§ **Task directions**
Go line by line through the data below, counting each one that has "using", and give the final count only.

§ **Entries supplied**
━━━━━━━━━━

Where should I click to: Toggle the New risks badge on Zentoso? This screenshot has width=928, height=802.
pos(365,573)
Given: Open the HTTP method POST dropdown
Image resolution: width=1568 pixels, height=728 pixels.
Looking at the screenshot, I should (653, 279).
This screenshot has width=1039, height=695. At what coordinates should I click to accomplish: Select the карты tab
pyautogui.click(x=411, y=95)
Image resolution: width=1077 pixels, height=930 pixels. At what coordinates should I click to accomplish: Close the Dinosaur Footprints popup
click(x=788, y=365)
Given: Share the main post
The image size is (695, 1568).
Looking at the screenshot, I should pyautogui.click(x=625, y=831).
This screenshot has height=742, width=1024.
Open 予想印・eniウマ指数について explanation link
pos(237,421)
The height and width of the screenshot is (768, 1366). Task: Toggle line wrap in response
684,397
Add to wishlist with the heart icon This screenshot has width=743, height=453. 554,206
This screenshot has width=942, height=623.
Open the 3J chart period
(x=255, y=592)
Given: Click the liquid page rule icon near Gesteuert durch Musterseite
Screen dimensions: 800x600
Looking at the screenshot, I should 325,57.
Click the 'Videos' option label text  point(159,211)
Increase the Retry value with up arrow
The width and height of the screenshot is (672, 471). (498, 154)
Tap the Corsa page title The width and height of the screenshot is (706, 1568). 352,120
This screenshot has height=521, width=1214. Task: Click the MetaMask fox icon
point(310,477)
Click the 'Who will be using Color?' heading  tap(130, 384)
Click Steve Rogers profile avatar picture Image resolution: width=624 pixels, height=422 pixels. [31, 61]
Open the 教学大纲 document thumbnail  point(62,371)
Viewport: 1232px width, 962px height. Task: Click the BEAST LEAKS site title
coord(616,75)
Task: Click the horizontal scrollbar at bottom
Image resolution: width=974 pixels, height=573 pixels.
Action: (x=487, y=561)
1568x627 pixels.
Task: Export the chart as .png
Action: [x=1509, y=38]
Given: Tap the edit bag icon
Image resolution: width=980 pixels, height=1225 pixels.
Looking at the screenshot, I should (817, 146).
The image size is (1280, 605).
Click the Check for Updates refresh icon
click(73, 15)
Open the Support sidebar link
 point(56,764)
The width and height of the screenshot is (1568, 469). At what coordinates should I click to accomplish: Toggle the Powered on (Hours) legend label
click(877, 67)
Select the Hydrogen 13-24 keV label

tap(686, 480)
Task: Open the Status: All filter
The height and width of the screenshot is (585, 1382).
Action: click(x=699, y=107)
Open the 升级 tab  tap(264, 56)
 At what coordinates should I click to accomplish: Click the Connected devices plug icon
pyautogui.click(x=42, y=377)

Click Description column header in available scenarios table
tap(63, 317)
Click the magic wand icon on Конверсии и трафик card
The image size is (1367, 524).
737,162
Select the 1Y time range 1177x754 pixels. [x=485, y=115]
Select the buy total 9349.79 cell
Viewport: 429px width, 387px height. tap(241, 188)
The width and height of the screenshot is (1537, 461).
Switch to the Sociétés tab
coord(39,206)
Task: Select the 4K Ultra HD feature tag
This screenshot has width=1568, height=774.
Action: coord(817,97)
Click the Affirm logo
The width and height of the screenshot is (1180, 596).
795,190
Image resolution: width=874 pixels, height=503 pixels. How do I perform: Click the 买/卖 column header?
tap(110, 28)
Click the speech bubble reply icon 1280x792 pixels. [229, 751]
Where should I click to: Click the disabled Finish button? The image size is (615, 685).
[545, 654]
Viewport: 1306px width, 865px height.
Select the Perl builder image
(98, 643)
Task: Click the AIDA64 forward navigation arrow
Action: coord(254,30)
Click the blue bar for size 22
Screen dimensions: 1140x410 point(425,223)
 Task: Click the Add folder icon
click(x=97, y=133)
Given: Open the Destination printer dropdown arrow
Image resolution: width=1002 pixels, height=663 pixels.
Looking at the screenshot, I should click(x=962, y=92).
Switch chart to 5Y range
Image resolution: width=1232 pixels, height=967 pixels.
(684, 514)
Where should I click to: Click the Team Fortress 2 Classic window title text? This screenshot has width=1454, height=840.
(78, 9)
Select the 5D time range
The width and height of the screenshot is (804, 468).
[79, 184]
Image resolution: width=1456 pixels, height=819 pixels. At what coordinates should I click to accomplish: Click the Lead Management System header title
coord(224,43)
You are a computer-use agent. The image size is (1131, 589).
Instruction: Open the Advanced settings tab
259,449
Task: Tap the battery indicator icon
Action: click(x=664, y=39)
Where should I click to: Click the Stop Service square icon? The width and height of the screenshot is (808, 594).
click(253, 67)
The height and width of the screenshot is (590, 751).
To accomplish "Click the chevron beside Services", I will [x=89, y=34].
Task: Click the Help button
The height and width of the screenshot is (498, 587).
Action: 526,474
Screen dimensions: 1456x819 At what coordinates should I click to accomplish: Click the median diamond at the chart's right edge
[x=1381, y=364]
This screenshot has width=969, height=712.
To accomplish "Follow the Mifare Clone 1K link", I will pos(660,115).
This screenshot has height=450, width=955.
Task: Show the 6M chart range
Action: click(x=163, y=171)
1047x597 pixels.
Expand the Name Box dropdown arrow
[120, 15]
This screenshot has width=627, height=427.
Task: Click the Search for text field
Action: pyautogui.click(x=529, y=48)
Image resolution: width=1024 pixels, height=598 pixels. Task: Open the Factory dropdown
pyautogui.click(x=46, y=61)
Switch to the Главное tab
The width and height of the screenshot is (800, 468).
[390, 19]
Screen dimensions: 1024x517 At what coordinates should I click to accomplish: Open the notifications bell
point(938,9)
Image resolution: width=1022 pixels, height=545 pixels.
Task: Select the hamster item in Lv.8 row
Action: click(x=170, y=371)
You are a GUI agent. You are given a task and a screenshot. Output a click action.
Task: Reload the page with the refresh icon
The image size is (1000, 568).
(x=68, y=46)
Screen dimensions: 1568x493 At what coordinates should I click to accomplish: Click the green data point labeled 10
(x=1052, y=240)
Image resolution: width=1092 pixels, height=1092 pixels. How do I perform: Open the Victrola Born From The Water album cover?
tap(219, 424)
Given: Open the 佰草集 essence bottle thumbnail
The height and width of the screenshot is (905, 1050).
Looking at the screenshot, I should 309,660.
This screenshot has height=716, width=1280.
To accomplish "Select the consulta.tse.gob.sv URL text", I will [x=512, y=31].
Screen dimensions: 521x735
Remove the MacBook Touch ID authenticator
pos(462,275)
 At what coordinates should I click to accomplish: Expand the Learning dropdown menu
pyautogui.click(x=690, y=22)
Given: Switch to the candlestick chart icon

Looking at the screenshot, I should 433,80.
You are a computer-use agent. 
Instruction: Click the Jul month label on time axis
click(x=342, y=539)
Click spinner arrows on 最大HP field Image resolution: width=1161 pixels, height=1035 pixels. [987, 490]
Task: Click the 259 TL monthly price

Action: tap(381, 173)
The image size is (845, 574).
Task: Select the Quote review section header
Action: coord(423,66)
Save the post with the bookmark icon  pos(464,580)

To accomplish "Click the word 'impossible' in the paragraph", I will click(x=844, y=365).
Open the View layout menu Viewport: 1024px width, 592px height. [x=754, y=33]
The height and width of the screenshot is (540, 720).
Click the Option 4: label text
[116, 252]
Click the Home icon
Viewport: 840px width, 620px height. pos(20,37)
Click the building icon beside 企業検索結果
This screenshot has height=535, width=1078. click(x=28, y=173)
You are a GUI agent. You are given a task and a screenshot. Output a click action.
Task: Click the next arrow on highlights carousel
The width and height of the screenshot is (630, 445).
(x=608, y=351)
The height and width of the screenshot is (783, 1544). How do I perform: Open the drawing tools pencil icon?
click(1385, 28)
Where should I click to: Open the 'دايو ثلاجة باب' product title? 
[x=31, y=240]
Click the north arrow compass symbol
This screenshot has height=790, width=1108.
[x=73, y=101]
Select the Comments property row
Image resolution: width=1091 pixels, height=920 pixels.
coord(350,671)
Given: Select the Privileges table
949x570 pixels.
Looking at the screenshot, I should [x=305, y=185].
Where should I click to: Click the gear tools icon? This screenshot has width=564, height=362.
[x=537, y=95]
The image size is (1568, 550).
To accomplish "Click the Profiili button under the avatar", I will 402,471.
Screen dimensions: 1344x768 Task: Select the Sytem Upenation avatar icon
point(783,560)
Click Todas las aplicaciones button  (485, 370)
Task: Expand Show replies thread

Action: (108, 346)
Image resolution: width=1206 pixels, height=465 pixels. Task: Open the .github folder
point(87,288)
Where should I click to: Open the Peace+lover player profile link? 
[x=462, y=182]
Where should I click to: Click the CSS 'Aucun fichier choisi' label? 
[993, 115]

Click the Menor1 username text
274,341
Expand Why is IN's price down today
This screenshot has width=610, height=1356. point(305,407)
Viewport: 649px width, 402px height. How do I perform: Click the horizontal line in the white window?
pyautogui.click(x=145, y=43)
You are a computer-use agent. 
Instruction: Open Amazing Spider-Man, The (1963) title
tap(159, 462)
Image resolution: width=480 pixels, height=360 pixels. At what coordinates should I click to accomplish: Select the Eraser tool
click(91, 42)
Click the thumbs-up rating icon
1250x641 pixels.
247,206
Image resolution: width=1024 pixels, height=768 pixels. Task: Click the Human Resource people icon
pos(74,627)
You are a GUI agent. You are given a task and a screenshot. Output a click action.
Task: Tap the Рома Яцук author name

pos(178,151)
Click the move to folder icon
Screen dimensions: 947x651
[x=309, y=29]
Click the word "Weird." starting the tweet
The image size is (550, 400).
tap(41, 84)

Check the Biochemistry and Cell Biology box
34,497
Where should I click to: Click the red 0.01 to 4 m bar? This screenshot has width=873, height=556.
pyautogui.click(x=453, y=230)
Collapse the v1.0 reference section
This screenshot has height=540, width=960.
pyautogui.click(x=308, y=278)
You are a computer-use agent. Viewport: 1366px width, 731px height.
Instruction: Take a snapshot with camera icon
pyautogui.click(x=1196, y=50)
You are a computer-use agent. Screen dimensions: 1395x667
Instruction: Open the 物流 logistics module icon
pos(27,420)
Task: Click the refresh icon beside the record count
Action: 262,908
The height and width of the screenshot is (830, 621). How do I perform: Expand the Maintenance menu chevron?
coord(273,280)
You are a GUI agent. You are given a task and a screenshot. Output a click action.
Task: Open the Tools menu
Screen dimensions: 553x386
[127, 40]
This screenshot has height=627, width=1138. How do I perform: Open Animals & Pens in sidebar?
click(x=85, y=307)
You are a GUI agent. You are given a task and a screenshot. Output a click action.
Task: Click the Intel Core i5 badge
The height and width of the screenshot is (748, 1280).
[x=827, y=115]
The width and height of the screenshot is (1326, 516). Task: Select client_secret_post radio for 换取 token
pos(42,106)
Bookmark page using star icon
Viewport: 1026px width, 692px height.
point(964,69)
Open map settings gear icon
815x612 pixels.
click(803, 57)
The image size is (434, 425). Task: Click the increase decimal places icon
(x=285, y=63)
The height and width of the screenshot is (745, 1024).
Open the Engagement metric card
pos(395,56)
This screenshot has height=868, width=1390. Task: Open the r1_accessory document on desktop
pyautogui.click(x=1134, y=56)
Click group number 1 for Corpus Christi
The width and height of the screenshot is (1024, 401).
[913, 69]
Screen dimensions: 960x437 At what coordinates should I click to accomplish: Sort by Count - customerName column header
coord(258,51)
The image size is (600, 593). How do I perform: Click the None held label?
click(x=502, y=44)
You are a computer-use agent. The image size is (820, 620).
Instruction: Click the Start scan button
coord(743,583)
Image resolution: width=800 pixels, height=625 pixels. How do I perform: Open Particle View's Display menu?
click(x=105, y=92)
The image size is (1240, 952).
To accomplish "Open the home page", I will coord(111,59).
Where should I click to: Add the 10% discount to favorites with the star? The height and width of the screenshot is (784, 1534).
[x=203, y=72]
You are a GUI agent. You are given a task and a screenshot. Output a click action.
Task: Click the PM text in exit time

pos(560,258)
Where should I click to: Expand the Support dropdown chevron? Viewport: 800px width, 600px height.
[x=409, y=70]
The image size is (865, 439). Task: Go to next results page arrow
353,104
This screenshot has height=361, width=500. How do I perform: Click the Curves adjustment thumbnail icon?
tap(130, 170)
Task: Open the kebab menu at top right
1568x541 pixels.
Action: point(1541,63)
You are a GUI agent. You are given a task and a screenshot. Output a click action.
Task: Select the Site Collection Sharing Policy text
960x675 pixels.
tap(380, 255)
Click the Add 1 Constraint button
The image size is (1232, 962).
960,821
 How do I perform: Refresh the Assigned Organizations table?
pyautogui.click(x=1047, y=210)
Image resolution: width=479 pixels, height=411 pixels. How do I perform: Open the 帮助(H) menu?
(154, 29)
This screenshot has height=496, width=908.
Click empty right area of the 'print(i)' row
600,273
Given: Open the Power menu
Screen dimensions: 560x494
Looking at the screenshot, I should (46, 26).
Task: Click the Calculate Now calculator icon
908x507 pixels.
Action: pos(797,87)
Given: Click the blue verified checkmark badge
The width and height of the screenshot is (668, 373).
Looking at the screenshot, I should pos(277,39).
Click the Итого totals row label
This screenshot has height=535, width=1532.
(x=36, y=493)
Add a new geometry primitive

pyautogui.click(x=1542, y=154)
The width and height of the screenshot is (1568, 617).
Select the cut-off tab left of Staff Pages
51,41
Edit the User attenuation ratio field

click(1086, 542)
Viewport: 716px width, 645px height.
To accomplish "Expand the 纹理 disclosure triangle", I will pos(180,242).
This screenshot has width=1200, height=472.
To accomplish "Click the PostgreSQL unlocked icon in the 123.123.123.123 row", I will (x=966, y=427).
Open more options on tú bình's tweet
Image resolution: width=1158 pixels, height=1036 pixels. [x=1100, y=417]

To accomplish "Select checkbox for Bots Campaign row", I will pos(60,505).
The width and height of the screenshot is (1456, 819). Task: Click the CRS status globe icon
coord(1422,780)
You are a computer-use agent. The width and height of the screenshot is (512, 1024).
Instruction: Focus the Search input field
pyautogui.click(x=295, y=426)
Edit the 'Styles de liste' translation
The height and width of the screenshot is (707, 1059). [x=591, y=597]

━━━━━━━━━━

§ **Answer section**
2